### Problem description
Arrange every row below into a numbered list, omitting any blank lines.
_ _ _ _ _ _ _
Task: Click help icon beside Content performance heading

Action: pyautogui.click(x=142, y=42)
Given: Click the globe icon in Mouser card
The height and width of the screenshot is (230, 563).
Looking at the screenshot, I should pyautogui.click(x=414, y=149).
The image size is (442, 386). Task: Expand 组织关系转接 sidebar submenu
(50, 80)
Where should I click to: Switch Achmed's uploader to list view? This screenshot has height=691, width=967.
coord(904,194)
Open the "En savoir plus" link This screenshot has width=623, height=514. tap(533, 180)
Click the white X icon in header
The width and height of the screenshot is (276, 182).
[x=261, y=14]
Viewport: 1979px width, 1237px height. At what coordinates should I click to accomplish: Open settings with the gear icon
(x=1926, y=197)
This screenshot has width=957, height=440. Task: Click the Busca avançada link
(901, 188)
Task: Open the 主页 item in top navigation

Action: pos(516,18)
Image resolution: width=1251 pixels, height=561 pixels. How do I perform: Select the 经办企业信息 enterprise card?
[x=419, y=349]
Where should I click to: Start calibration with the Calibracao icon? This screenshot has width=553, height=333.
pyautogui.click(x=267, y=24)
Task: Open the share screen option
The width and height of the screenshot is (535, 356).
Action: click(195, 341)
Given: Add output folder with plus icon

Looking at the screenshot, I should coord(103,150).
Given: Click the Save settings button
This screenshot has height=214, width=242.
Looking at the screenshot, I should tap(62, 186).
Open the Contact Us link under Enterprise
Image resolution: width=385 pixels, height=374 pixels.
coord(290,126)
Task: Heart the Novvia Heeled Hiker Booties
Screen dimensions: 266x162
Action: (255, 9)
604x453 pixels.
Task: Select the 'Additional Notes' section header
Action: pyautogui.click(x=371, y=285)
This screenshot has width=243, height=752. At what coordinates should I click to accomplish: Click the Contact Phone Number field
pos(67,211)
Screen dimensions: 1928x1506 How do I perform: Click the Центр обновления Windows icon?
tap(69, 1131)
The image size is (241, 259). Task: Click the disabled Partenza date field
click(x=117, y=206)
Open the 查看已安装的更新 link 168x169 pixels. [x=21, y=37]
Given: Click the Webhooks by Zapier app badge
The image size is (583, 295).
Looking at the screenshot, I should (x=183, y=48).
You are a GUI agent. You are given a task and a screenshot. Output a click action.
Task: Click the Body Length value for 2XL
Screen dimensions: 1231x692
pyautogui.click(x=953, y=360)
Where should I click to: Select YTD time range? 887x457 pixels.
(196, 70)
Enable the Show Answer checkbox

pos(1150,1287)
_ _ _ _ _ _ _
### Written response
1. Task: Click help icon beside Content performance heading
2. Action: pyautogui.click(x=142, y=42)
3. Given: Click the globe icon in Mouser card
4. The height and width of the screenshot is (230, 563).
5. Looking at the screenshot, I should pyautogui.click(x=414, y=149).
6. The image size is (442, 386). Task: Expand 组织关系转接 sidebar submenu
7. (50, 80)
8. Where should I click to: Switch Achmed's uploader to list view? This screenshot has height=691, width=967.
9. coord(904,194)
10. Open the "En savoir plus" link This screenshot has width=623, height=514. tap(533, 180)
11. Click the white X icon in header
12. The width and height of the screenshot is (276, 182).
13. [x=261, y=14]
14. Viewport: 1979px width, 1237px height. At what coordinates should I click to accomplish: Open settings with the gear icon
15. (x=1926, y=197)
16. This screenshot has width=957, height=440. Task: Click the Busca avançada link
17. (901, 188)
18. Task: Open the 主页 item in top navigation
19. Action: pos(516,18)
20. Image resolution: width=1251 pixels, height=561 pixels. How do I perform: Select the 经办企业信息 enterprise card?
21. [x=419, y=349]
22. Where should I click to: Start calibration with the Calibracao icon? This screenshot has width=553, height=333.
23. pyautogui.click(x=267, y=24)
24. Task: Open the share screen option
25. The width and height of the screenshot is (535, 356).
26. Action: click(195, 341)
27. Given: Add output folder with plus icon
28. Looking at the screenshot, I should coord(103,150).
29. Given: Click the Save settings button
30. This screenshot has height=214, width=242.
31. Looking at the screenshot, I should tap(62, 186).
32. Open the Contact Us link under Enterprise
33. Image resolution: width=385 pixels, height=374 pixels.
34. coord(290,126)
35. Task: Heart the Novvia Heeled Hiker Booties
36. Screen dimensions: 266x162
37. Action: (255, 9)
38. 604x453 pixels.
39. Task: Select the 'Additional Notes' section header
40. Action: pyautogui.click(x=371, y=285)
41. This screenshot has width=243, height=752. At what coordinates should I click to accomplish: Click the Contact Phone Number field
42. pos(67,211)
43. Screen dimensions: 1928x1506 How do I perform: Click the Центр обновления Windows icon?
44. tap(69, 1131)
45. The image size is (241, 259). Task: Click the disabled Partenza date field
46. click(x=117, y=206)
47. Open the 查看已安装的更新 link 168x169 pixels. [x=21, y=37]
48. Given: Click the Webhooks by Zapier app badge
49. The image size is (583, 295).
50. Looking at the screenshot, I should (x=183, y=48).
51. You are a GUI agent. You are given a task and a screenshot. Output a click action.
52. Task: Click the Body Length value for 2XL
53. Screen dimensions: 1231x692
54. pyautogui.click(x=953, y=360)
55. Where should I click to: Select YTD time range? 887x457 pixels.
56. (196, 70)
57. Enable the Show Answer checkbox
58. pos(1150,1287)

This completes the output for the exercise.